= Beginning of Section =

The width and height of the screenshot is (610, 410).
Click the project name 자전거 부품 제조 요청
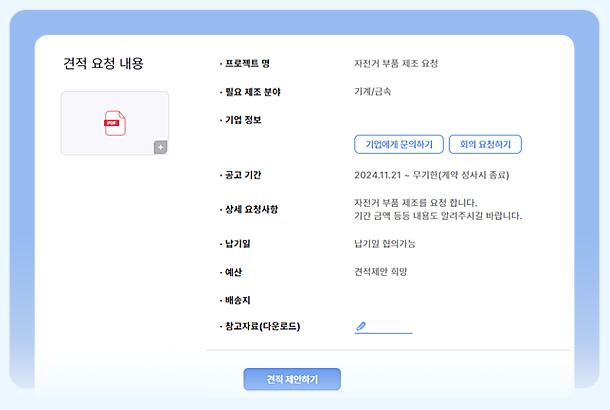pos(396,64)
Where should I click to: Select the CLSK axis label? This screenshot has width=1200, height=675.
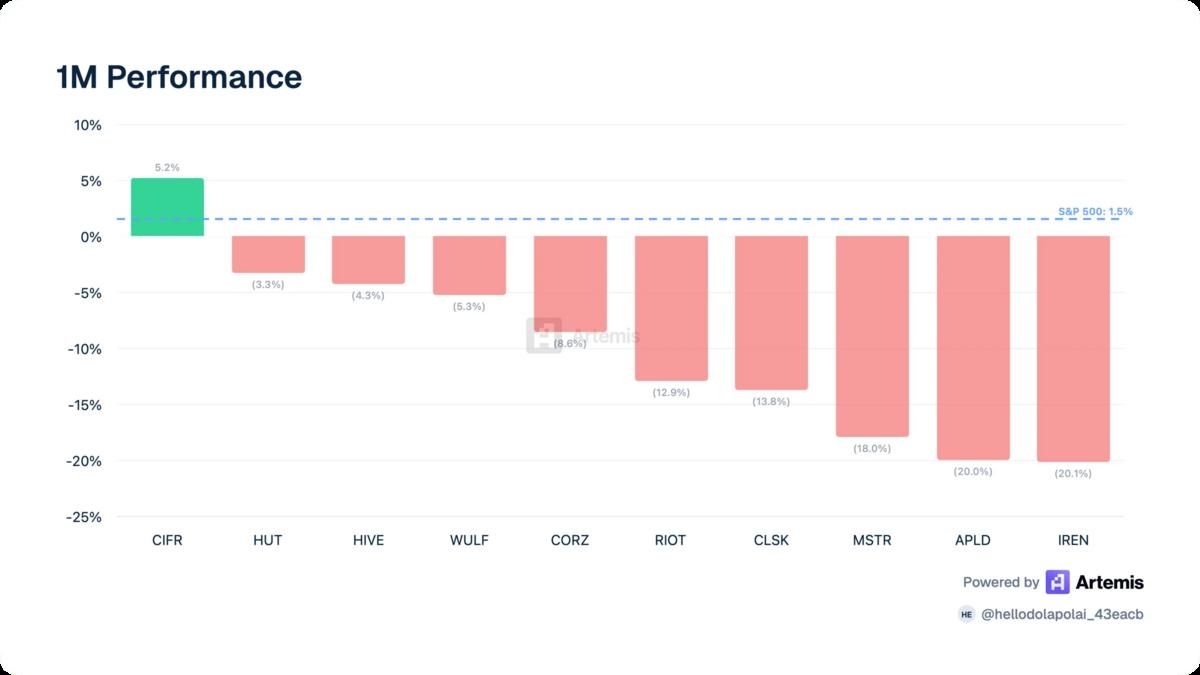coord(771,540)
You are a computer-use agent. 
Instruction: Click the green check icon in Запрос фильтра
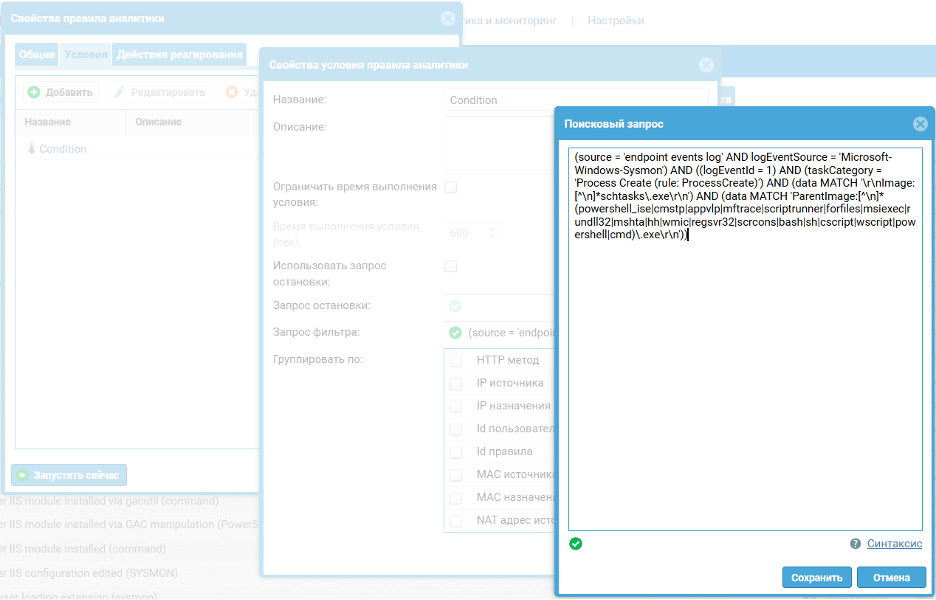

= End of Section =

Exercise prompt: Print the data above in full and exactly as it appears, skipping the pictures.

Finished task:
The width and height of the screenshot is (610, 410).
Click the project name 자전거 부품 제조 요청
pos(396,64)
Where should I click to: Select the CLSK axis label? This screenshot has width=1200, height=675.
coord(771,540)
You are a computer-use agent. 
Instruction: Click the green check icon in Запрос фильтра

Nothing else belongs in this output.